▸ DIRECTIVES
1. Translate this sentence from the badmin text into Spanish: "The maximum length of the comment string is 512 characters."
2. Reproduce word for word all the rows that come after the badmin text, and leave out the pictures.

--- BEGIN READING TEXT ---

If you specified an administrator comment with the -C option of the queue control subcommands qclose, qopen, qact, and qinact, the qhist subcommand displays the comment text.
- qinact [-C comment] [queue_name ... | all]
- Deactivates a queue to stop submitted jobs from being dispatched from the queue. If the reserved
word all is specified, all queues are deactivated. If no queue name is specified,
the system default queue is deactivated. Jobs in a queue cannot be
dispatched if the queue is inactivated.
- -C comment
- Logs the text as an administrator comment record to the lsb.events file. The maximum length of the comment string is 512 characters.
- qopen [-C comment] [queue_name ... | all]
- Opens a closed queue so users can submit jobs to it. If the reserved word all
is specified, the qopen subcommand opens all queues. If no queue name is
specified, the system default queue is opened. A queue accepts
submitted LSF jobs
only if it is open.
- -C comment
- Logs the text of comment as an administrator comment record to lsb.events. The maximum length of the comment string is 512 characters.
- quit
- Exits the badmin command session.
- rc error [-t <days>d | <hours>h | <minutes>m] [-p "provider ..."]
- Shows LSF
resource connector error messages from the host providers. These errors are provided by the
third-party mosquitto message queue application, which must be running on the host.
- -t <days>d | <hours>h | <minutes>m
- Specifies the earliest time from which to retrieve the error messages.Note: When specifying days, badmin retrieves messages from this time at midnight. For example, when running badmin rc error -t 1d, badmin retrieves messages from today at midnight, and when running badmin rc error -t 2d, badmin retrieves messages from yesterday at midnight.

--- END READING TEXT ---
--- BEGIN EXTRACTED DATA ---

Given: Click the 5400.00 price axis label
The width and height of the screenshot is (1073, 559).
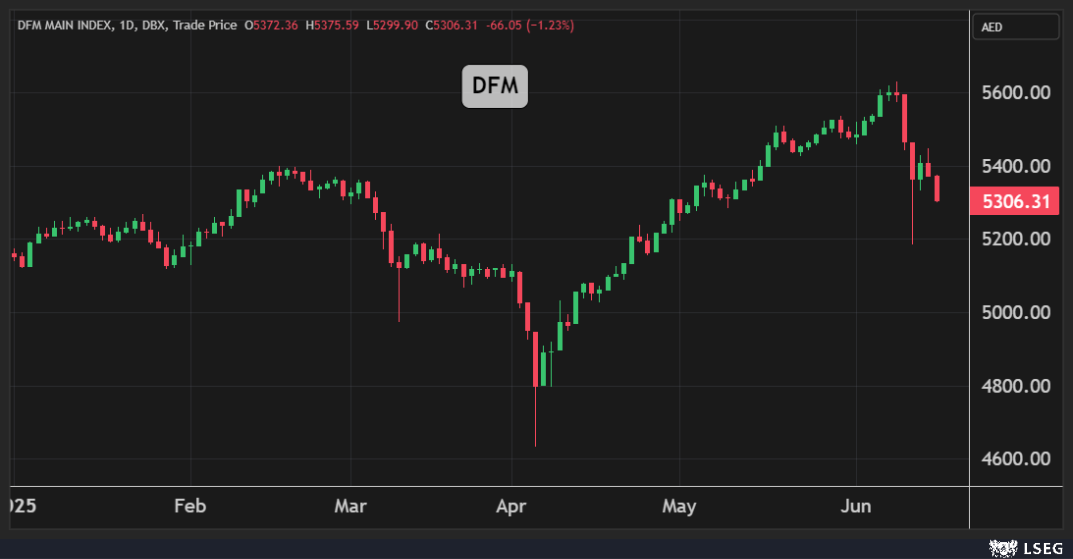Looking at the screenshot, I should click(1016, 166).
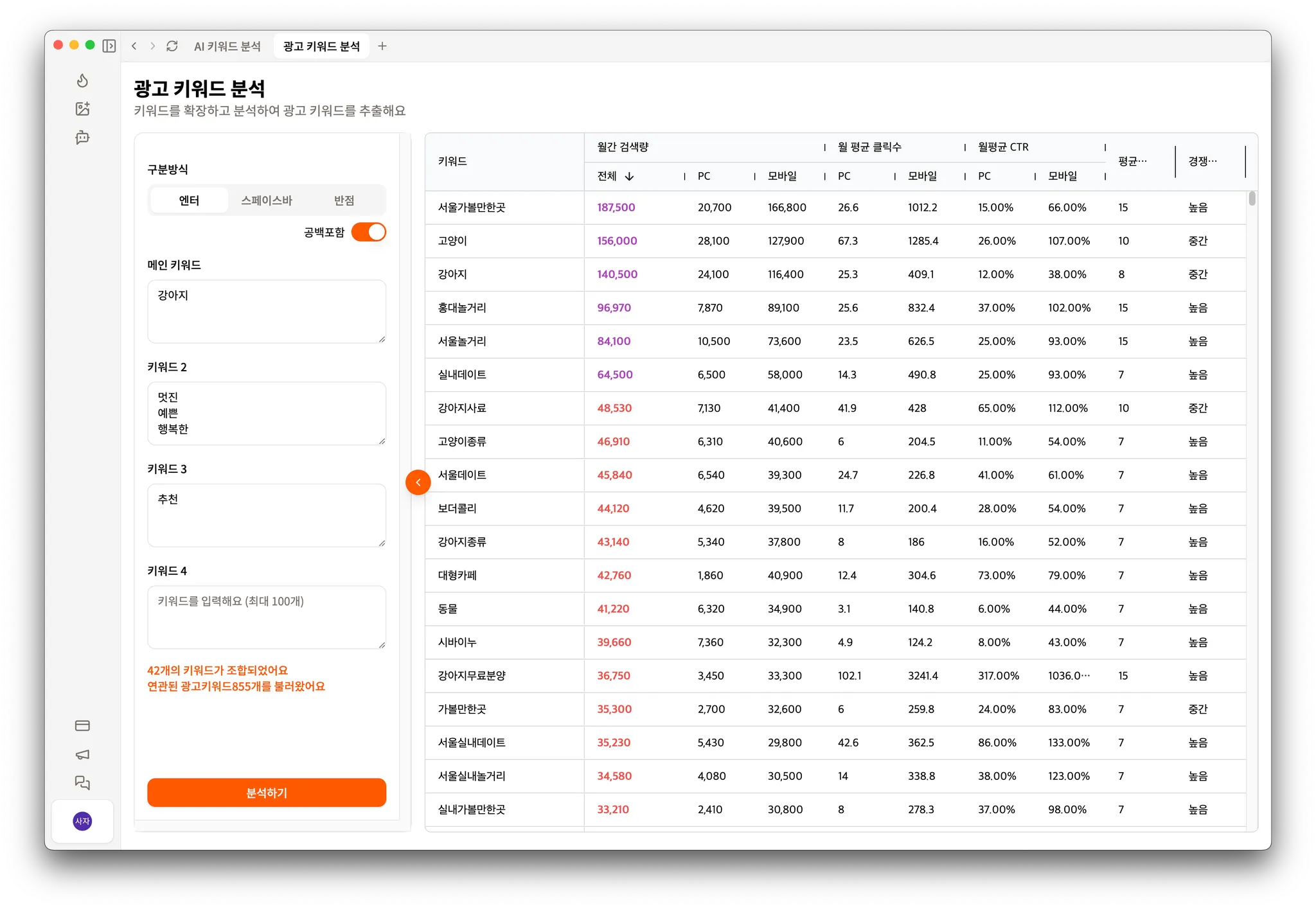Turn off the 공백포함 switch
This screenshot has width=1316, height=909.
(x=368, y=232)
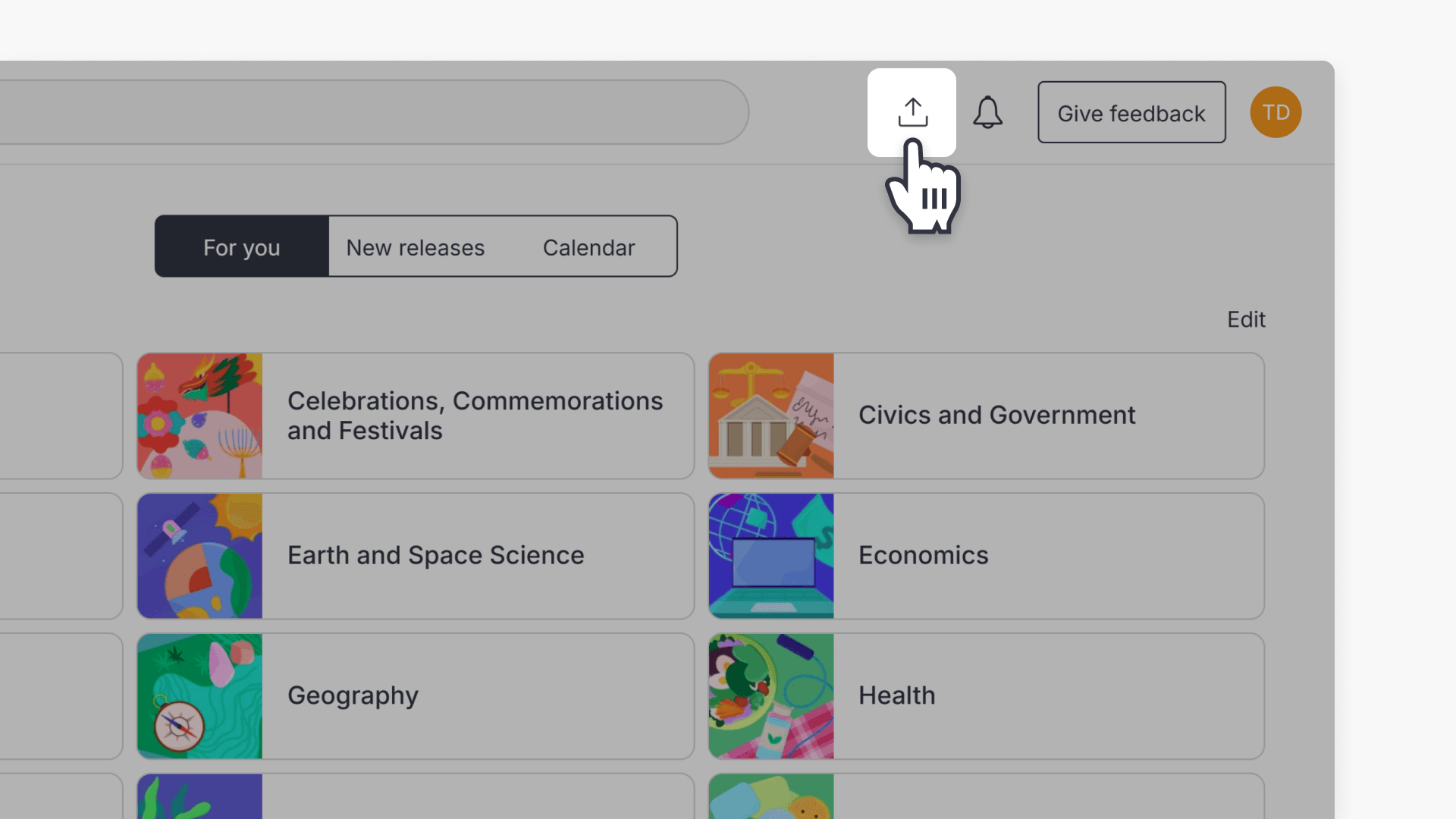Screen dimensions: 1456x819
Task: Open the Celebrations, Commemorations and Festivals category
Action: point(475,416)
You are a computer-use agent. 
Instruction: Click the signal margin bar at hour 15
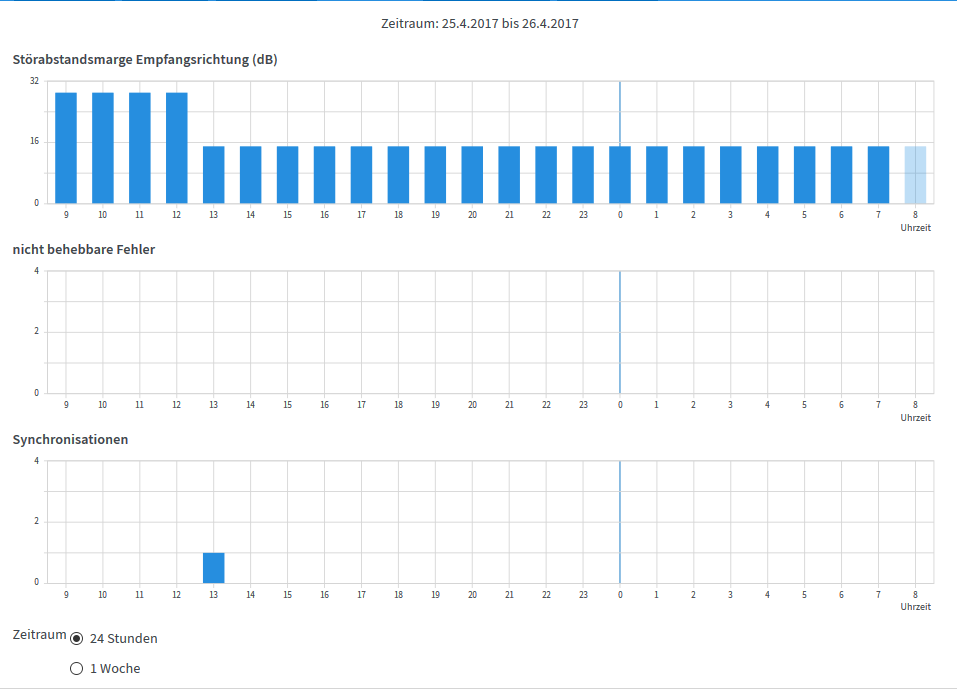click(x=288, y=175)
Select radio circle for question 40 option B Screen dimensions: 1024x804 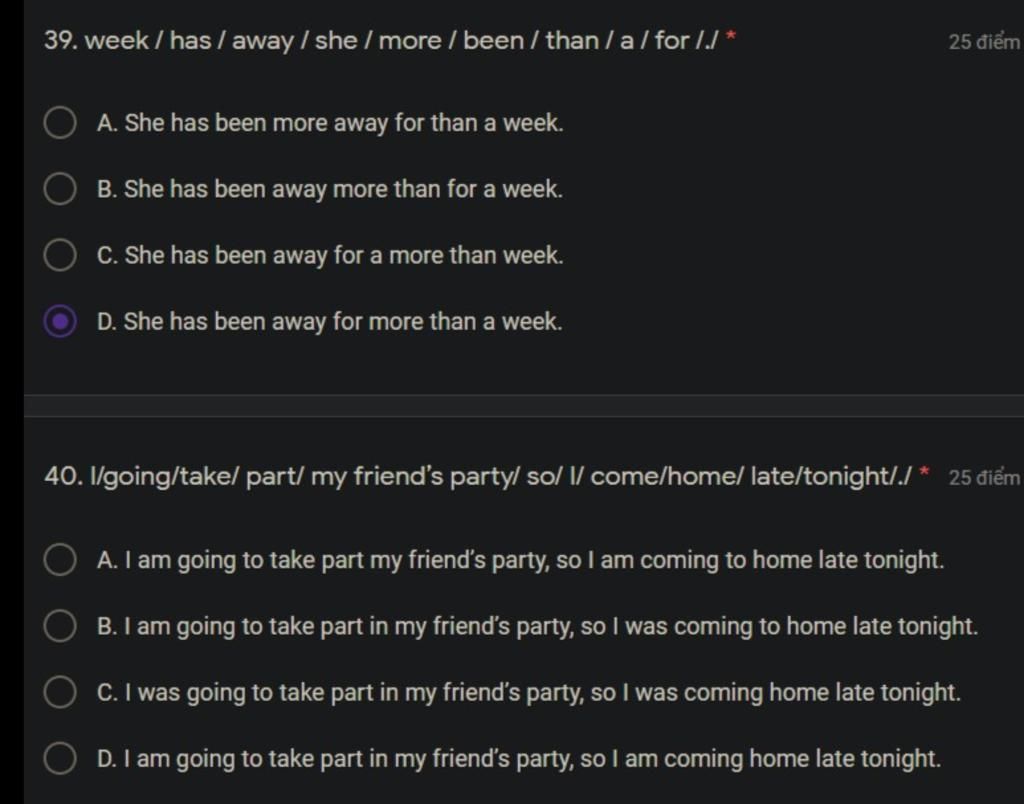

--- END EXTRACTED DATA ---

▸ EXPECTED OUTPUTS
1. La longitud máxima de la cadena del comentario es de 512 caracteres.

2.
Given: Click the 5400.00 price axis label
The width and height of the screenshot is (1073, 559).
Looking at the screenshot, I should click(1016, 166).
Turn off the 공백포함 switch
This screenshot has width=1316, height=909.
(x=368, y=232)
Screen dimensions: 1456x819
Task: Open the Celebrations, Commemorations and Festivals category
Action: point(475,416)
You are a computer-use agent. 
Instruction: Click the signal margin bar at hour 15
click(x=288, y=175)
Select radio circle for question 40 option B Screen dimensions: 1024x804 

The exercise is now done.